Ce constat se confirme au fil des années, et ce, malgré l’évolution des prénoms donnés aux nouveau-nés. En 2022, en Belgique francophone, le top 1 reste toutefois inchangé. Du côté des prénoms de fille, c’est toujours Olivia qui domine le classement pour la quatrième année consécutive, devant Emma et Louise. Au rayon des prénoms de garçon, Noah est à nouveau le plus populaire, devant Arthur et Liam.

Un chignon ou une frange?

Selon Anne-Laure Sellier, le biais du prénom influe jusque dans la manière de nous apprêter. « Le matin, devant le miroir, une Elisa se fera une tête d’Elisa. Elle s’attachera peut-être les cheveux, alors qu’une Cécile fera une frange, par exemple. Cela peut être inconscient, mais les choix que nous posons sont orientés de sorte à ce que l’on paraisse crédibles à l’égard de notre prénom et de notre fonction. »

Cela étant, cette ressemblance se limite à l’apparence. Aucune recherche scientifique n’a pour l’heure pu démontrer que le prénom avait une influence sur la personnalité. « On parle uniquement de pure perception physique, insiste la professeure à HEC Paris. En définitive, notre prénom est comme un tatouage sur notre visage. »

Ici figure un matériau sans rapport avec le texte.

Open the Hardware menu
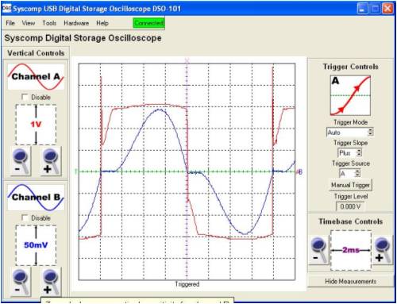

Outre l’apparence, les recherches en psychologie sociale et cognitive ont démontré que le prénom avait également une influence considérable sur bien d’autres aspects de la vie quotidienne. « Le prénom a un impact qui dépasse tout ce qu’on anticipe, observe Anne-Laure Sellier. Tout le monde sait que le prénom peut avoir une influence, car c’est quand même l’étiquette à laquelle on répond à longueur de journée, mais beaucoup sous-estiment à quel point il joue un rôle prépondérant dans la sphère professionnelle, personnelle, voire même intime. »

Une cause de rejet

Sur le plan professionnel, les études ont prouvé que l’influence du prénom est considérable dans la probabilité de décrocher un entretien d’embauche. Les prénoms trop originaux ou trop décalés peuvent devenir une cause de rejet au moment de la sélection. « On peut littéralement être condamné socialement ou professionnellement par son prénom », avertit la chercheuse.

Le prénom peut également impacter nos relations amicales ou amoureuses. « On n’est pas attirés de la même façon par tous les prénoms, indique Anne-Laure Sellier. On est plutôt attirés par des prénoms qui ressemblent aux nôtres. Ce n’est pas systématique, évidemment, mais il y a une tendance significative sur le plan statistique qui montre que l’on se rapproche romantiquement de gens qui ont la même initiale que nous, ou avec qui on partage plusieurs lettres de notre prénom. »

Au vu de ce constat, le choix du prénom ne doit pas être pris à la légère par les futurs parents, rappelle Anne-Laure Sellier. « Il faut être conscient de la portée de cette décision sur l’existence entière de son enfant. On ne parle pas de déterminisme social, mais tout de même : la ‘souffrance de prénom’ peut être bien réelle. » Or, de plus en plus de parents apparaissent démunis lors de cette décision cruciale, constate la chercheuse. « En réalité, c’est un choix auquel on n’est pas vraiment rompu. Il y a encore deux ou trois générations, les parents ne choisissaient pas le prénom de leur enfant. On donnait celui de la grand-mère ou du grand-père et, dans certains cercles, le choix du prénom revenait au parrain ou à la marraine. C’est donc un choix très récent, et on en constate les dérives chaque année dans le florilège de prénoms improbables qui sont donnés aux nouveau-nés. »

Parmi les prénoms originaux ou orthographiés de manière curieuse attribués en 2022, notons par exemple Vie et Vesper pour les filles, ou Axl pour les garçons.

Faciliter le changement de prénom

En cas de véritable mal-être, Anne-Laure Sellier encourage à dédramatiser le recours au changement de prénom. « Ce procédé a longtemps été mal vu car, dans la culture patriarcale qui est la nôtre, cela consiste à remettre en cause l’autorité du père ou des parents. » Pour la professeure, ce changement peut pourtant s’avérer extrêmement salvateur et devrait être déstigmatisé.

En Belgique, le changement de prénom a été facilité depuis le 1er août 2018. La demande doit désormais être introduite auprès de la commune compétente et s’effectue dans un délai maximum de 3 mois. Le prénom demandé ne peut toutefois pas créer la confusion, ni nuire au requérant ou à autrui. En 2022, 5.104 Belges ont opté pour un nouveau prénom, un record historique.